Hold each strawberry by the stem and dip the bottom half in the chocolate.

Set strawberries on the wax paper to harden.

If your romantic dinner-for-two is looking more like family night, treat the whole clan to these delicious mini chocolate cakes. They will take about an hour to prep and bake, and the “oozing lava” will thrill the kids.

Mini Lava Cakes

2 sticks butter or coconut oil

1/2 tsp. ground cinnamon

Pinch of nutmeg

12 ozs chocolate, chopped

1 cup all-purpose flour

2 1/2 cups confectioners sugar

6 large eggs plus 6 egg yolks

2 tsp. vanilla extract

Preheat the oven to 400 degrees. Grease eight 6-ounce ramekins and sprinkle each with granulated sugar.

Melt the butter over low heat and stir in the cinnamon, nutmeg and chocolate.

When the butter is completely melted, turn off the heat and whisk in the flour, confectioners sugar, eggs, and vanilla extract. If you don’t have a sauce pan large enough to combine all the ingredients, do this step in a mixing bowl.

Divide the batter among the ramekins.

ake the cakes for 12-14 minutes.
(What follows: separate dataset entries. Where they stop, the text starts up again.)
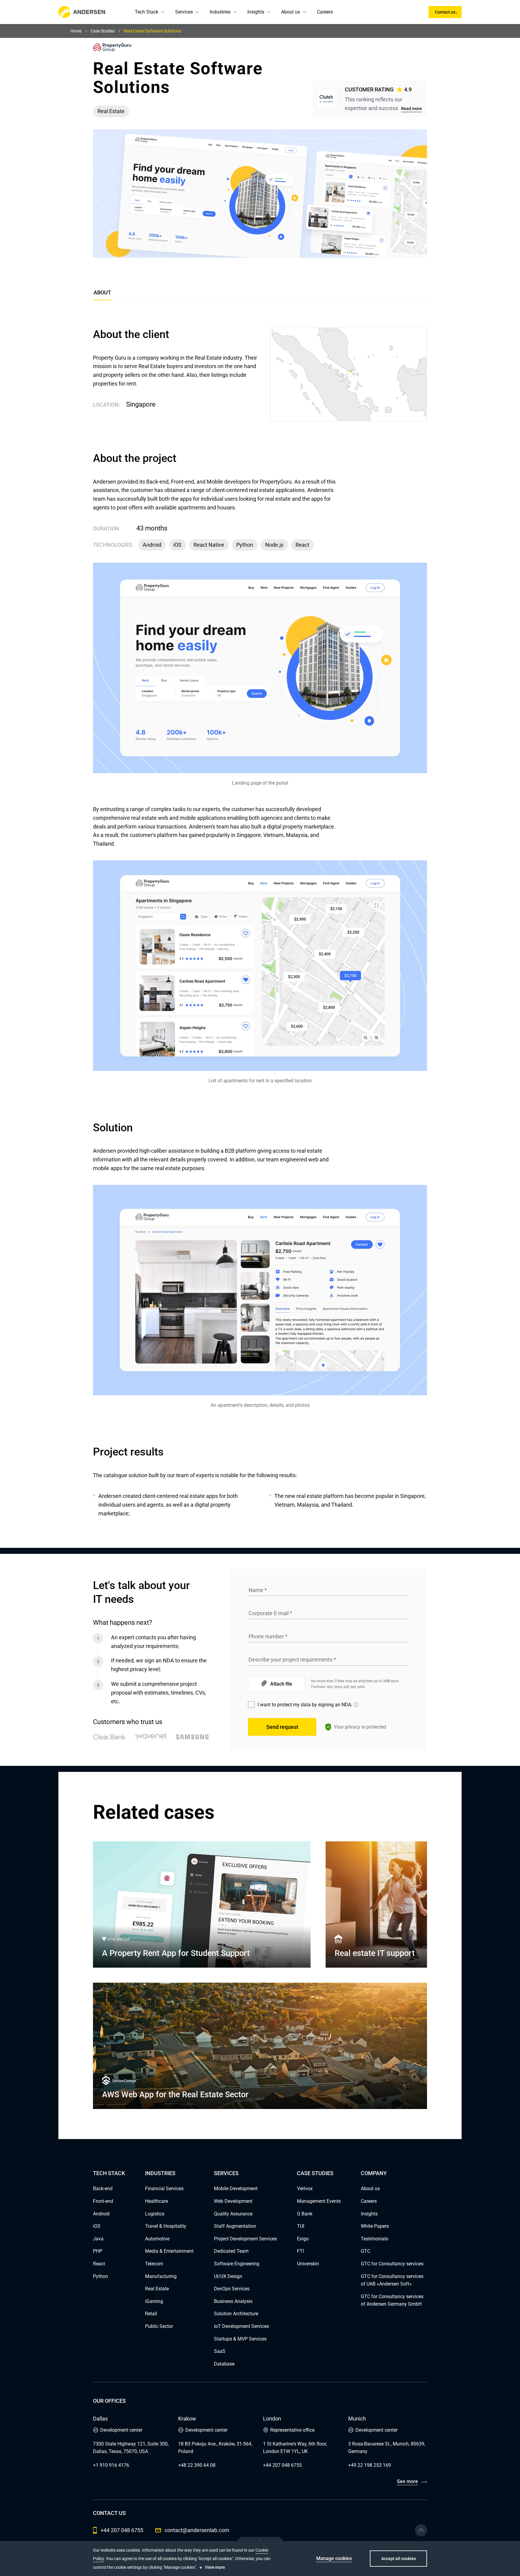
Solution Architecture (236, 2313)
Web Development (233, 2201)
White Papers (375, 2226)
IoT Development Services (241, 2326)
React (99, 2264)
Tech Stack (146, 12)
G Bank (304, 2214)
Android (101, 2214)
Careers (325, 12)
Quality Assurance (233, 2214)
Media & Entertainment (169, 2251)
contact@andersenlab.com (197, 2530)
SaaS (219, 2351)
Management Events (319, 2201)
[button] (162, 12)
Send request (282, 1727)
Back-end (103, 2188)
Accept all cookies (398, 2558)
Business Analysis (233, 2301)
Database (224, 2364)
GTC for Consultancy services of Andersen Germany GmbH (392, 2300)
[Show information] (356, 1704)
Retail (151, 2313)
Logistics (154, 2214)
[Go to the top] (421, 2530)
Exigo (303, 2239)
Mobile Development (236, 2188)
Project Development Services (245, 2239)
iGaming (154, 2301)
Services (184, 12)
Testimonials (374, 2239)
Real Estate (157, 2289)
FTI (300, 2251)
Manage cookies (334, 2558)
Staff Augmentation (235, 2226)
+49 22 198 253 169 (369, 2465)
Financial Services (164, 2188)
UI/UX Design (228, 2276)
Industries (220, 12)
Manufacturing (161, 2276)
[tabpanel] (260, 922)
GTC (365, 2251)
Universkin (308, 2264)
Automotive (157, 2239)
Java (98, 2239)
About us (290, 12)
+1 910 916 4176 (111, 2465)
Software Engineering (236, 2264)
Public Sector (159, 2326)
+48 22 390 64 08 (196, 2465)
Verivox (305, 2188)
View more (215, 2567)
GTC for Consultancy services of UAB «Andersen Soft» (392, 2280)
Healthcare (156, 2201)
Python (100, 2276)
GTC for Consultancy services (392, 2264)
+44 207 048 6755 (282, 2465)
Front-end (103, 2201)
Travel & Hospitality (165, 2226)
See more (407, 2481)
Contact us (445, 12)
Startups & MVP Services (240, 2339)
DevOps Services (231, 2289)
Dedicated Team (231, 2251)
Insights (255, 12)
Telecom (154, 2264)
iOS (97, 2226)
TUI (300, 2226)
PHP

The tops should be stiff.

Cool 5 minutes and then run a knife around the edge of the cake to loosen it from the bowl. Flip onto small plates and dust with confectioners sugar and cinnamon. Serve immediately, for the “lava” effect.

Don’t want to mess with the oven or stove? If you have a high-powered blender or food processor, try these chocolate coconut snowballs. They only take a few minutes to prep, but do need to chill for at least an hour.

Chocolate Coconut Snowballs

Adapted from a recipe by Diana Bauman

1-3/4 cups unsweetened shredded coconut

3 tsp. coconut oil

3 Tbs. maple syrup

2 Tbs. milk

1/2 tsp. vanilla extract

1/8 tsp. sea salt

Dark chocolate

Place 1 cup shredded coconut and coconut oil into the bowl of a food processor or blender. Blend, scraping down the sides every once in a while, until the coconut reaches a butter consistency. (You can substitute 1/2 cup of coconut butter for this step).

.Add the maple syrup, milk, vanilla extract, and salt and blend on high speed until all of the ingredients are combined. Add the remaining coconut and blend until well mixed.

Shape the coconut mixture into 1 inch balls. Refrigerate for an hour or up to overnight.

Melt the chocolate and dip the coconut balls. Sprinkle the balls with more shredded coconut before the chocolate hardens. Refrigerate for 10 minutes before serving to harden the chocolate.